How to Ni Kuang Die? What happened to Ni Kuang?

Renowned Hong Kong Novelist & Screenwriter Ni Kuang Passes Away at Age 87

Ni Kuang, a Hong Kong author of novels and screenplays who wrote 300 of them, including The One-Armed Swordsman and The 36th Chamber of Shaolin, has passed away. The local media reported that he died on Sunday at the age of 87.

Who confirmed Ni Kuang’s death and how did he die?

Ni’s passing was verified to the South China Morning Post by actor and Federation of Hong Kong Filmmakers spokesman Tenky Tin Kai-man. Skin cancer was reportedly the reason of death.
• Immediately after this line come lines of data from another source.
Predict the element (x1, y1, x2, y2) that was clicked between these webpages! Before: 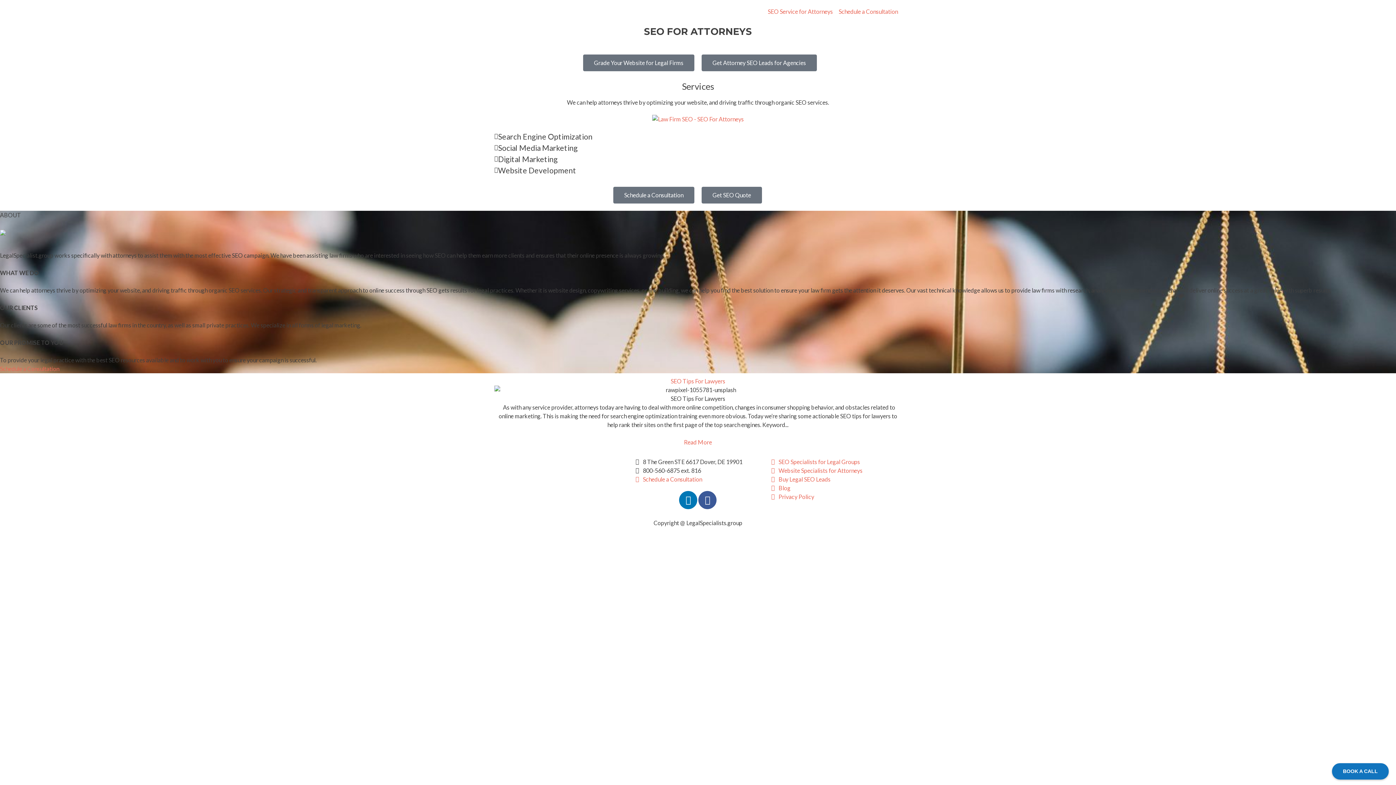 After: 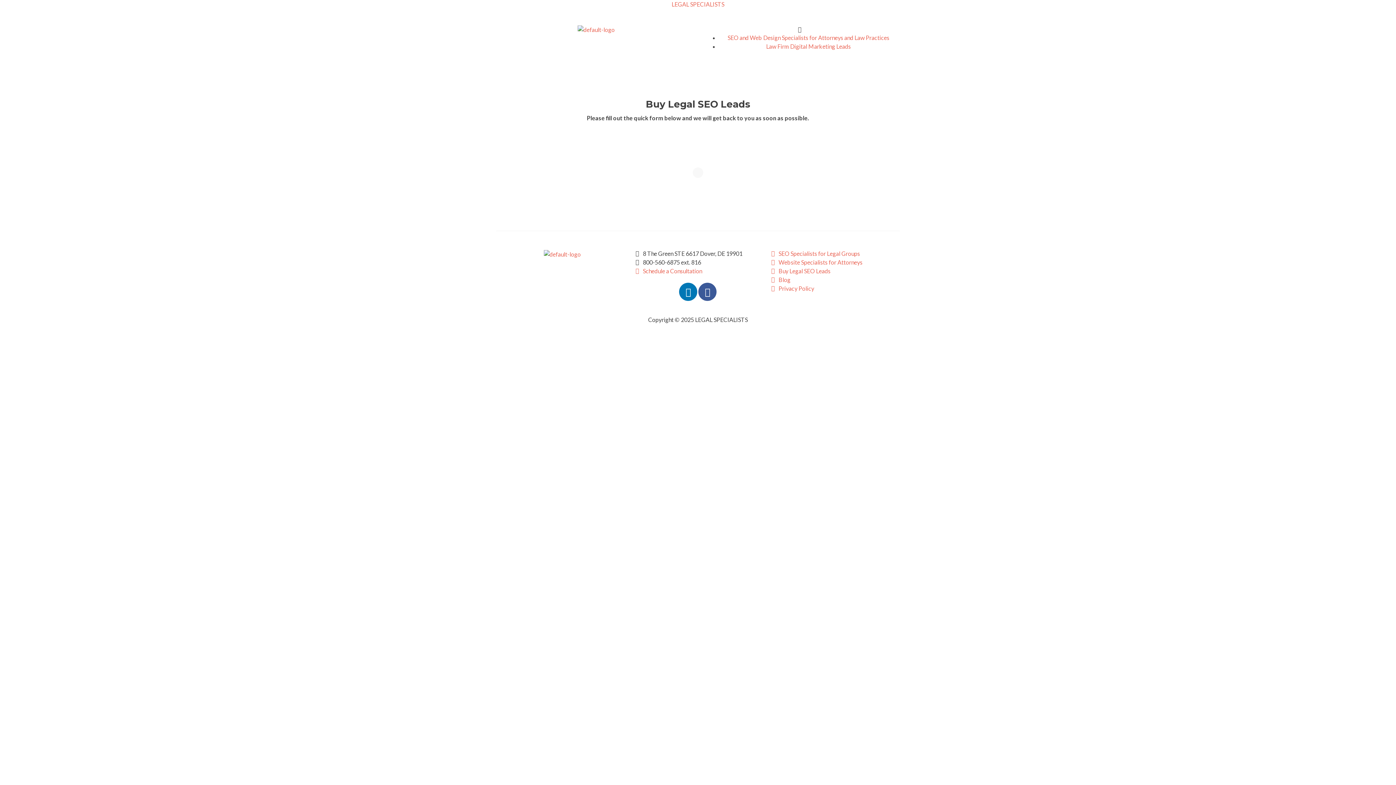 Action: label: Get Attorney SEO Leads for Agencies bbox: (701, 54, 817, 71)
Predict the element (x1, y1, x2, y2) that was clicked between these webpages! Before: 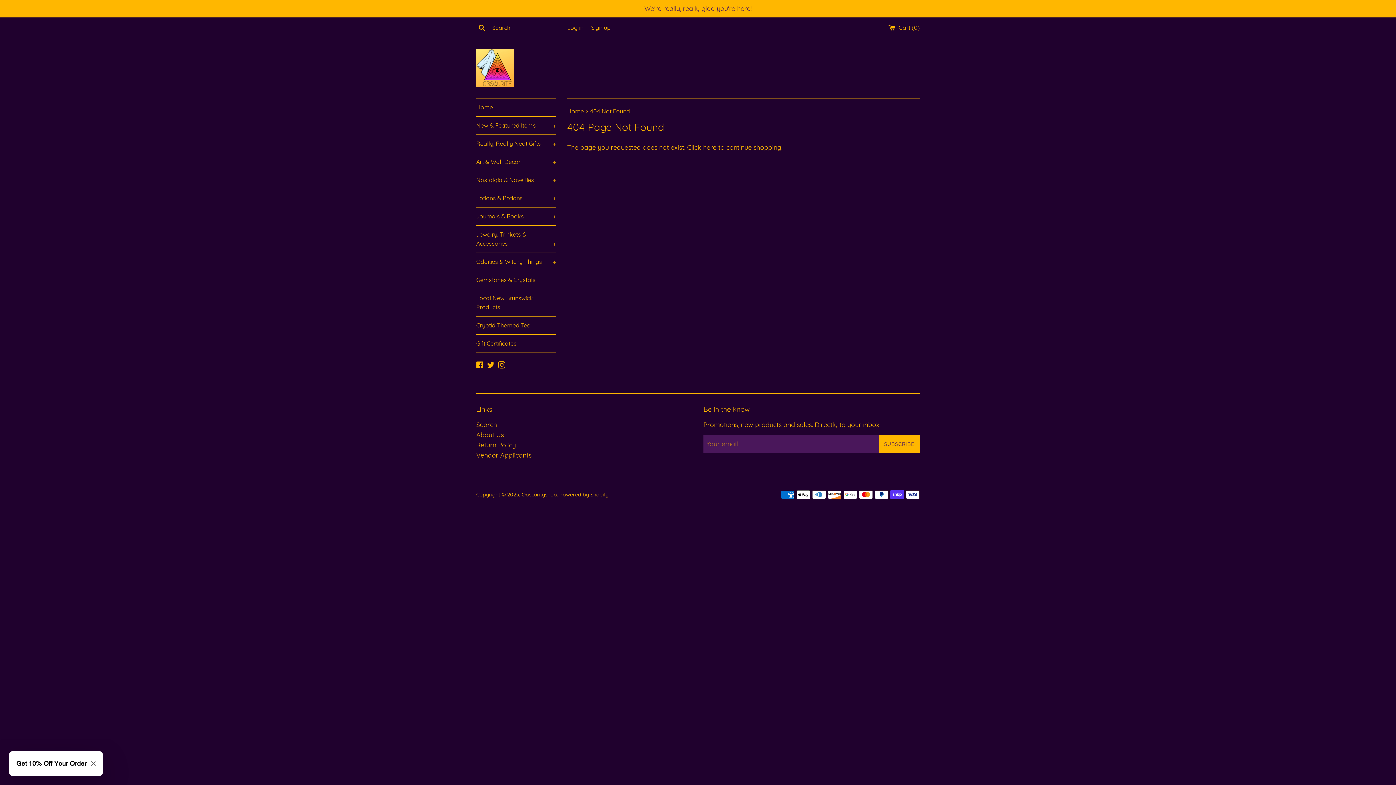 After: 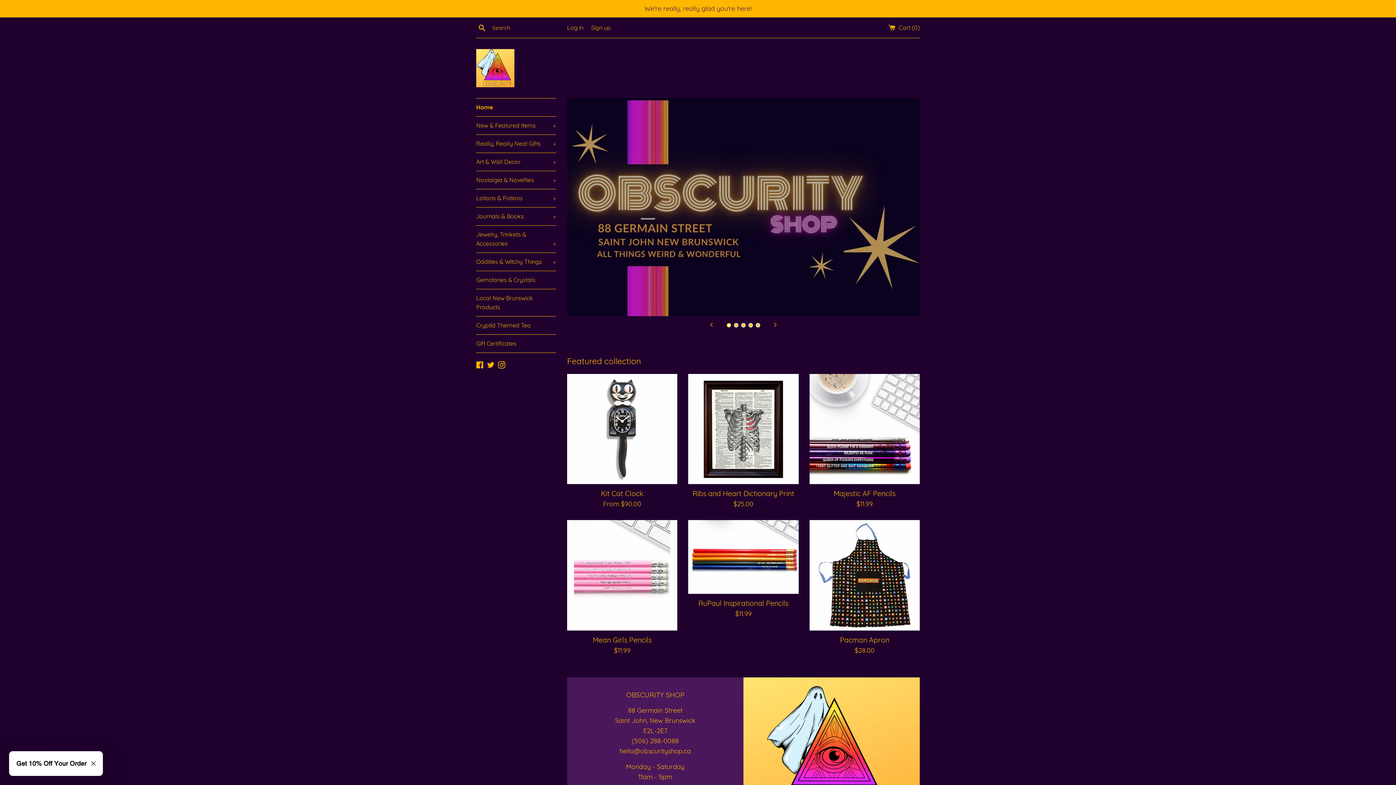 Action: bbox: (476, 49, 514, 87)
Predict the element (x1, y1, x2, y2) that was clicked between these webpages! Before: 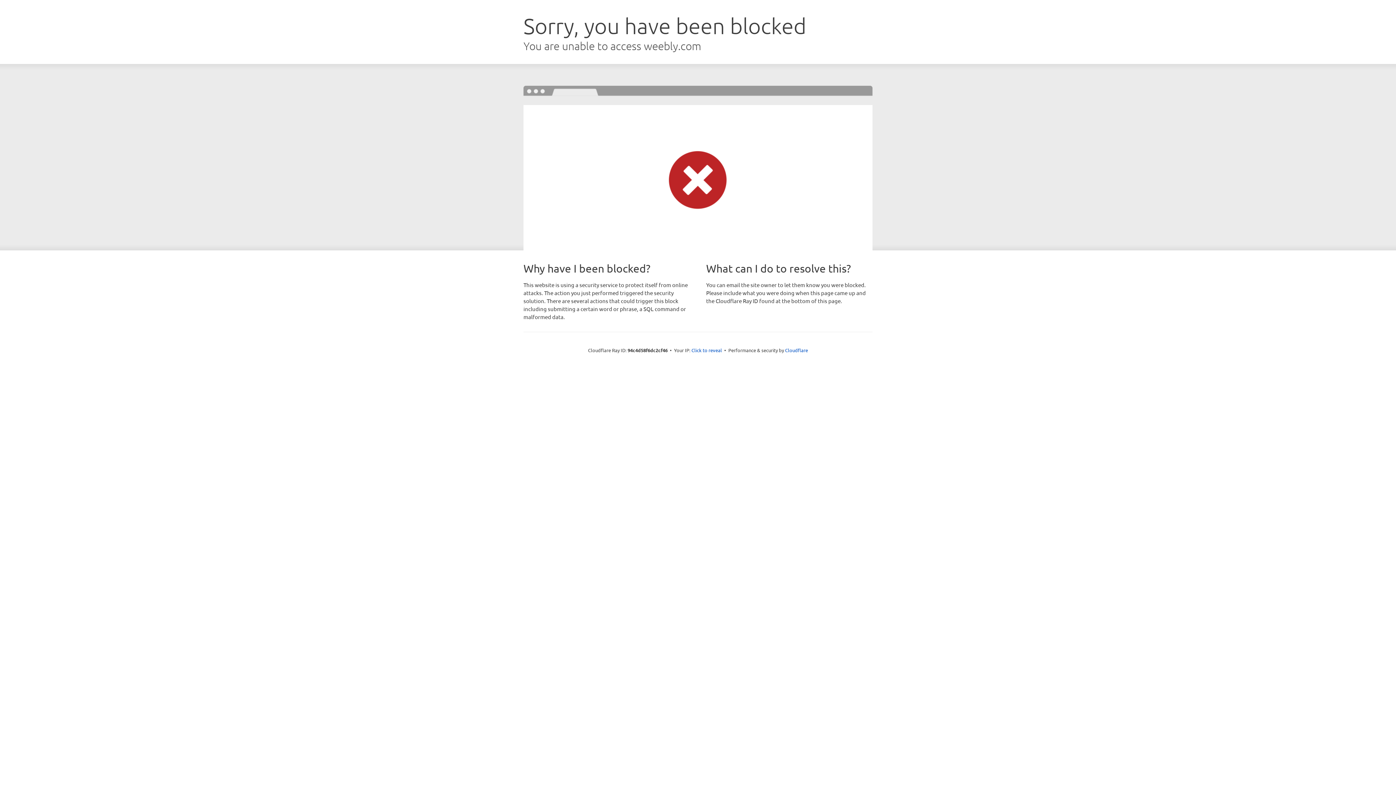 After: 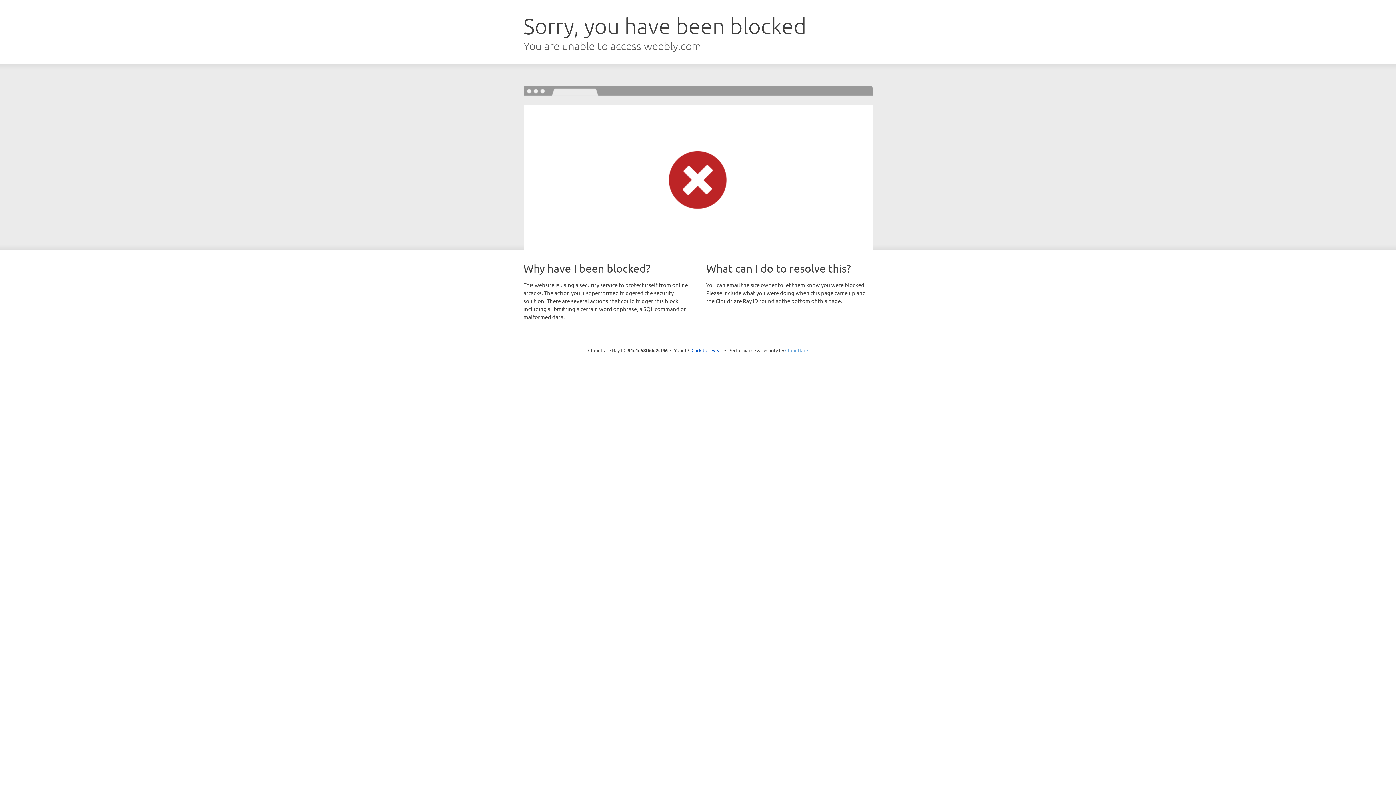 Action: label: Cloudflare bbox: (785, 347, 808, 353)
Ni Kuang Wiki, Age, Biography

The New Adventures of Wisely series, which was originally published in the Chinese newspaper Ming Pao in 1963, propelled Ni to popularity and earned him the title of giant in the Chinese literary world. He specialised in science fiction, wuxia, and martial arts. Ni ventured into filmmaking in 1965 and frequently wrote for the Shaw Brothers. Among the many films he has worked on are The One-Armed Swordsman from 1967, the superhero film Infra-Man from 1975, The 36th Chamber of Shaolin from 1978, Enter The Fat Dragon from 1978 (which was directed and starred Sammo Hung), and countless others.

Additionally, he is internationally known for the Bruce Lee-starring films The Big Boss and Fist of Fury. Although director Lo Wei ultimately received screenplay credit for the 1971 film The Big Boss, Lee’s first significant role actor Cheng Chao-an was created by Ni. In a similar vein, Lo is credited with creating the 1972 film Fist of Fury, which also starred Lee as Chen Zhen, a character created by Ni and later portrayed by stars like Jet Li and Donnie Yen. About 140 Wisely novels by Ni are about a man who goes on future adventures around the planet and runs into weird creatures and aliens. Movies, TV shows, radio dramas, and comic books have all been made from the story.

Ni received the Jubilee Honor Award from the Hong Kong Screenwriters’ Guild in 2018 and the Lifetime Achievement Award from the Hong Kong Film Awards in 2012. Ni, who was born in Shanghai in 1935, entered Hong Kong illegally in 1957 and never left the island again.